• _PROBLEM TO SOLVE_: A single number is required: how many lines below include the string "bubble".

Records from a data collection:

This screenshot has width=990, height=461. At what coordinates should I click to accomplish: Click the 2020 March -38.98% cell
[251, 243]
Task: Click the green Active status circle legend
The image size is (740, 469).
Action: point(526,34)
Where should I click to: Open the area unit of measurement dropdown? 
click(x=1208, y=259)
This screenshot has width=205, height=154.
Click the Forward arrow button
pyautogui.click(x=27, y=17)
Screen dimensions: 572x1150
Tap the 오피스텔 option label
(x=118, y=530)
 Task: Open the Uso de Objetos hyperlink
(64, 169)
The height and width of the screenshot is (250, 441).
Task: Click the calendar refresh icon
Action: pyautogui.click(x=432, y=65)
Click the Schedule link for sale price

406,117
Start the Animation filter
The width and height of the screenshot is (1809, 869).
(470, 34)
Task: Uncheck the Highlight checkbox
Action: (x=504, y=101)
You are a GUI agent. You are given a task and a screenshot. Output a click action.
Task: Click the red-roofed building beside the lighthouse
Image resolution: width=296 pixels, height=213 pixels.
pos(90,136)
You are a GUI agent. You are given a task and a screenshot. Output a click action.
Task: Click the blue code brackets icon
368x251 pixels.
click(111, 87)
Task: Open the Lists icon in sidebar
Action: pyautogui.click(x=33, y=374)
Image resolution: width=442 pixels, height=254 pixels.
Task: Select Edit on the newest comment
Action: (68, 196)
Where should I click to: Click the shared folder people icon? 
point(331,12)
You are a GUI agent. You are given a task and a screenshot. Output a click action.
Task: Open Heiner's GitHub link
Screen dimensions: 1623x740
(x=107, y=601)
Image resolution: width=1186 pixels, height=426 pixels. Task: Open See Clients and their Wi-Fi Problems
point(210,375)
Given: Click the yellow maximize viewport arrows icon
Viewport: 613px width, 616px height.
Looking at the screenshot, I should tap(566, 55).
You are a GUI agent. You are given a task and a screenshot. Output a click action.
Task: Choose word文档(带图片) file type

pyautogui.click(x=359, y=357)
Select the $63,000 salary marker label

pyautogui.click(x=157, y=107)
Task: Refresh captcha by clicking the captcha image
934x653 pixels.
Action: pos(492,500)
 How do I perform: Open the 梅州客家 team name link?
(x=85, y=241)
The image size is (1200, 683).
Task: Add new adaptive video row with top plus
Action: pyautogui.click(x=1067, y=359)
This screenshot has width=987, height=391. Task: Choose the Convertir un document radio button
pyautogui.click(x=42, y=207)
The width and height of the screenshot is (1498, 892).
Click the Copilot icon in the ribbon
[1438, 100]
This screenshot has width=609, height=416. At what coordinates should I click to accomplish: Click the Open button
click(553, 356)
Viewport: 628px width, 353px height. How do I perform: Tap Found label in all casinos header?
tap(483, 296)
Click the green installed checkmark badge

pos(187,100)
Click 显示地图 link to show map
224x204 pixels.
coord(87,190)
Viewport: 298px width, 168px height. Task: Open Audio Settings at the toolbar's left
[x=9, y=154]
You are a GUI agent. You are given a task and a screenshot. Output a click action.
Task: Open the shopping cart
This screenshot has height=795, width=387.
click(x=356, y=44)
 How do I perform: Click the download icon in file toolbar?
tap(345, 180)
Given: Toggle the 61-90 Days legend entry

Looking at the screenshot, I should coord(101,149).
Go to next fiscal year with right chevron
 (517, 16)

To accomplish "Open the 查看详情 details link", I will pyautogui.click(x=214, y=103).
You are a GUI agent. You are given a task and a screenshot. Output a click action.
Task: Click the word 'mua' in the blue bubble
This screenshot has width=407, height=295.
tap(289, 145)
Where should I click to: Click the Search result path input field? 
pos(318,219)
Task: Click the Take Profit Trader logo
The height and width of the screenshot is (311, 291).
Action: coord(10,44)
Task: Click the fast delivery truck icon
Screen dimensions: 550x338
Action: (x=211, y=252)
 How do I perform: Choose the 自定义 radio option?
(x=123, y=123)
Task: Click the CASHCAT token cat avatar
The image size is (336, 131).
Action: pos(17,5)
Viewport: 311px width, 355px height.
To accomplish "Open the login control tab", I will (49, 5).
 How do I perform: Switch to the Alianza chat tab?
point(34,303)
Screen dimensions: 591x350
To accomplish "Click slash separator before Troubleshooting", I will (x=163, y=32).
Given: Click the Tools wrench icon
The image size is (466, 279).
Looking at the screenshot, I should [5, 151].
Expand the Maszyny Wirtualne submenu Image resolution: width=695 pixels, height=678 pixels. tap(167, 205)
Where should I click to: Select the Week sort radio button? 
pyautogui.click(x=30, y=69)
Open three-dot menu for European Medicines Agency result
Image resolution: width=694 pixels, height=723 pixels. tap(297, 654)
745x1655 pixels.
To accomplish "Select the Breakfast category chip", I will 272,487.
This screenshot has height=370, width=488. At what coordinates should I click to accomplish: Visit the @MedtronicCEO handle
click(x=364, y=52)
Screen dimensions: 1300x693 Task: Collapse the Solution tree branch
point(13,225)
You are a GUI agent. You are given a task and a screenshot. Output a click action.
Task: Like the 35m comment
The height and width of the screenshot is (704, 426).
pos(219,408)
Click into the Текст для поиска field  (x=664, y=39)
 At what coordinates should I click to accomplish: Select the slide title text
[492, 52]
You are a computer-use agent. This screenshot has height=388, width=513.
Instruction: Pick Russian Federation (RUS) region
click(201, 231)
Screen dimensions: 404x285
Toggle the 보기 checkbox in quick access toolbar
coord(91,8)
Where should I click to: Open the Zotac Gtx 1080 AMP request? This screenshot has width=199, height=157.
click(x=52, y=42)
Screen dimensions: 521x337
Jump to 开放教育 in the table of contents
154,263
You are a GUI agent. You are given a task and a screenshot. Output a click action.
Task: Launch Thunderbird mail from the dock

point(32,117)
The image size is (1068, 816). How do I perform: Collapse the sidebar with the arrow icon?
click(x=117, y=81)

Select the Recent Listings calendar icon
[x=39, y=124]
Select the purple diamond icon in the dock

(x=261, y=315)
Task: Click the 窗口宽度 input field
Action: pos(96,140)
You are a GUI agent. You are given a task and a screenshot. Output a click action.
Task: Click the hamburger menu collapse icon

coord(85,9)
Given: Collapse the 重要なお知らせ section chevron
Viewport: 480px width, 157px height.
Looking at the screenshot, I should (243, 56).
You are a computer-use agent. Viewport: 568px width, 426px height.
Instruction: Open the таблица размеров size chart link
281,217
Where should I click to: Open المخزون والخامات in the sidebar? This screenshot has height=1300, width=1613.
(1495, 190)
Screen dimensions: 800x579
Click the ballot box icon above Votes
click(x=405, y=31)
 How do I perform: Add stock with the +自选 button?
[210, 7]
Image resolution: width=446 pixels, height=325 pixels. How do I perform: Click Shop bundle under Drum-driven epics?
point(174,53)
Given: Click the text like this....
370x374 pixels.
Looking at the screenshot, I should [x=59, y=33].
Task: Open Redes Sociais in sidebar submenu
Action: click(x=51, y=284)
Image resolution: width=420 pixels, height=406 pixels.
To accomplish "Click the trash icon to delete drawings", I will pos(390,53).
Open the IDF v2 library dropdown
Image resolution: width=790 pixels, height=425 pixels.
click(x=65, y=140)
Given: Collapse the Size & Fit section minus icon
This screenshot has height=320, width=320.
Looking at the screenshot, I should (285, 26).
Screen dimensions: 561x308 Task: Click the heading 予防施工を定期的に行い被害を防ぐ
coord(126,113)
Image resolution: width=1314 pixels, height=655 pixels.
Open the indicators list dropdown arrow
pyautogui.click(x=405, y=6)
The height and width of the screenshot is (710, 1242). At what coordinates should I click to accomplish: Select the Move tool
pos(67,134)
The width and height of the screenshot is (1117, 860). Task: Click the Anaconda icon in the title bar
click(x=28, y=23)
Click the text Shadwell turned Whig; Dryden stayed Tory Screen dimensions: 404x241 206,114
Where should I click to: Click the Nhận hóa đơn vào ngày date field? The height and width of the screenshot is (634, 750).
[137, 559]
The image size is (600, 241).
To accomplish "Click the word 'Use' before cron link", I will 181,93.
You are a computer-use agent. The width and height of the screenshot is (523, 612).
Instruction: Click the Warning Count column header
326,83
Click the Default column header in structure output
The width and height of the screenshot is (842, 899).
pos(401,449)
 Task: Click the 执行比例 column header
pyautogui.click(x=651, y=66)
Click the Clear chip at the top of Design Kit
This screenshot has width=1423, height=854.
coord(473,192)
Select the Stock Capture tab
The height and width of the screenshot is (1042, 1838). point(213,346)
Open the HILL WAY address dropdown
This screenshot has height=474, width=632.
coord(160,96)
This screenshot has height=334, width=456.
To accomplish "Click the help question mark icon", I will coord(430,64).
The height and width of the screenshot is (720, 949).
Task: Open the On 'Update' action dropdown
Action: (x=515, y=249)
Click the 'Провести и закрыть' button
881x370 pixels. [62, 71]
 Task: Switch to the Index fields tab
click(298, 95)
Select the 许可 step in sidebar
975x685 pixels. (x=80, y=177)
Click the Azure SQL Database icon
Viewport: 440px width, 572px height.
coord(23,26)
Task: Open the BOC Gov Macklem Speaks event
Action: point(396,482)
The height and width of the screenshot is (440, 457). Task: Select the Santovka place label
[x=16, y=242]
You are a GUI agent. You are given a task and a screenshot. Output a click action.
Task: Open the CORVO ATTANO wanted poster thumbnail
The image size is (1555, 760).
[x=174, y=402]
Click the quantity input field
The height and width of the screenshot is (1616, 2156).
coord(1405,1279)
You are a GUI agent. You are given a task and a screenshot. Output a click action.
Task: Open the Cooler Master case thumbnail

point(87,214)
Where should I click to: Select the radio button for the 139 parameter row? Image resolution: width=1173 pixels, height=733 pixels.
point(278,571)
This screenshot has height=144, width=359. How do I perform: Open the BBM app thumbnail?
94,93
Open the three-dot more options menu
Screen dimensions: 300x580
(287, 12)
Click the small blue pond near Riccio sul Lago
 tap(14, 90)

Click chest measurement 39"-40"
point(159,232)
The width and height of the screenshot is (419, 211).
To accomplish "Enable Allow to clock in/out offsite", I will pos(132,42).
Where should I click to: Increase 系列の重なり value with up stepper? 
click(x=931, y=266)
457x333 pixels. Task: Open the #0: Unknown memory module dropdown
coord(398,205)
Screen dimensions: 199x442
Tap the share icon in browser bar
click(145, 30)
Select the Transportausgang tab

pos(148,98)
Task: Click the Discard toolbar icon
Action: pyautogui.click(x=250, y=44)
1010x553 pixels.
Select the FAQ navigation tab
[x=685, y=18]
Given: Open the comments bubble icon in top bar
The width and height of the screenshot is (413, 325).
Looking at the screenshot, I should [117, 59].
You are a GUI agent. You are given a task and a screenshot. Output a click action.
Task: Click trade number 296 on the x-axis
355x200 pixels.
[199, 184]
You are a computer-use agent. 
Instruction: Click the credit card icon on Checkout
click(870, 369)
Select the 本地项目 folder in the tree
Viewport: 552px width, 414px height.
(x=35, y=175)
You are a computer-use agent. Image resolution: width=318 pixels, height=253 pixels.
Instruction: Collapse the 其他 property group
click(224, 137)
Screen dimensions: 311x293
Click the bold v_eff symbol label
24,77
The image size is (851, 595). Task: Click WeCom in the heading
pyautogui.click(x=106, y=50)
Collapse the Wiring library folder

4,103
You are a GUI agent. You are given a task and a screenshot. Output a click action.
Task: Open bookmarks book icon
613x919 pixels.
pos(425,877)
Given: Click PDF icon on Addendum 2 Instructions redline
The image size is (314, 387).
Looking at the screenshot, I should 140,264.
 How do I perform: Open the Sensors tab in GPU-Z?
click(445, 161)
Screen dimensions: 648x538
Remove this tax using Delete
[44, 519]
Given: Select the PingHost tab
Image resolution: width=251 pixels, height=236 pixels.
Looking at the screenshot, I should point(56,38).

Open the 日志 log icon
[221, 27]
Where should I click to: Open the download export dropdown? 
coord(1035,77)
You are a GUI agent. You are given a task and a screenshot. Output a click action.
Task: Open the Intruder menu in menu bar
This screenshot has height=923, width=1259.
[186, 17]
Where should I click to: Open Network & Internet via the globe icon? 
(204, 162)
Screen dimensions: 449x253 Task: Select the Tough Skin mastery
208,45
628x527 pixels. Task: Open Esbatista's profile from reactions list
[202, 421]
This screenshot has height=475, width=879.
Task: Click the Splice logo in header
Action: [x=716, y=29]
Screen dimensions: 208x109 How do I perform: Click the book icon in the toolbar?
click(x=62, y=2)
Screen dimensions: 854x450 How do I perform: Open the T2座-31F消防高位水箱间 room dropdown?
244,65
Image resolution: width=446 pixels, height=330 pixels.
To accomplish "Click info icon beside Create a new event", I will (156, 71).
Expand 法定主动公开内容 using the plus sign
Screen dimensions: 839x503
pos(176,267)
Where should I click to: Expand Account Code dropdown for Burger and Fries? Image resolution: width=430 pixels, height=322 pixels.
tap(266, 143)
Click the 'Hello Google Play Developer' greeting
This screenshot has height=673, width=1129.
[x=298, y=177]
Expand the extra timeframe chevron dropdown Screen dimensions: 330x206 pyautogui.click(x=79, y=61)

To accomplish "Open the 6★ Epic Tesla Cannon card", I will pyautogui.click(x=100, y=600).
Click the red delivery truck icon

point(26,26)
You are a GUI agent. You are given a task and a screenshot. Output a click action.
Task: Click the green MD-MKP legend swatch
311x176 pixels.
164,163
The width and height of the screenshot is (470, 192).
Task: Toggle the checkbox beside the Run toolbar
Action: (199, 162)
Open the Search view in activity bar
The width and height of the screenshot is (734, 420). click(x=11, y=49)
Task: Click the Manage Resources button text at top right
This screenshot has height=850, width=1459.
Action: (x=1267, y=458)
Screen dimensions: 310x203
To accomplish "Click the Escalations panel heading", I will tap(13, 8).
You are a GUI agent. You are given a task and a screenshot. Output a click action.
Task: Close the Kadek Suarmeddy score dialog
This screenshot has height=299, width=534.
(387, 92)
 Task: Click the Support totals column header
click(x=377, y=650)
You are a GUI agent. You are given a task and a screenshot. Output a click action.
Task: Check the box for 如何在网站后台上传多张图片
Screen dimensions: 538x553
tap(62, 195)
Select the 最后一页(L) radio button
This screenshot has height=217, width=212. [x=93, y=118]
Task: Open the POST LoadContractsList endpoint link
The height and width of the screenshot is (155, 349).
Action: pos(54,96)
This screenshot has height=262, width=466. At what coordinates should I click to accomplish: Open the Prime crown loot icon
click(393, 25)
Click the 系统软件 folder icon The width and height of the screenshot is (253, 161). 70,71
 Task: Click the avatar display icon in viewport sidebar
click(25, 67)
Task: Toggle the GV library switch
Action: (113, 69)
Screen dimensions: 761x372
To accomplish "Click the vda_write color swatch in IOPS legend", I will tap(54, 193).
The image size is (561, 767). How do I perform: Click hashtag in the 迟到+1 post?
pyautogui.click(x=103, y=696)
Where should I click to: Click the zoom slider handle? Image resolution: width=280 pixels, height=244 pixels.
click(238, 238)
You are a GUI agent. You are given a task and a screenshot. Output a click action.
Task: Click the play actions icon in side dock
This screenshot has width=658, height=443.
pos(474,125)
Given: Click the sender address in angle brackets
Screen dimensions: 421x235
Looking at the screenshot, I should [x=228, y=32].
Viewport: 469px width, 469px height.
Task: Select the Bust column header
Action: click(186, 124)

• _COMPLETED TASK_: 2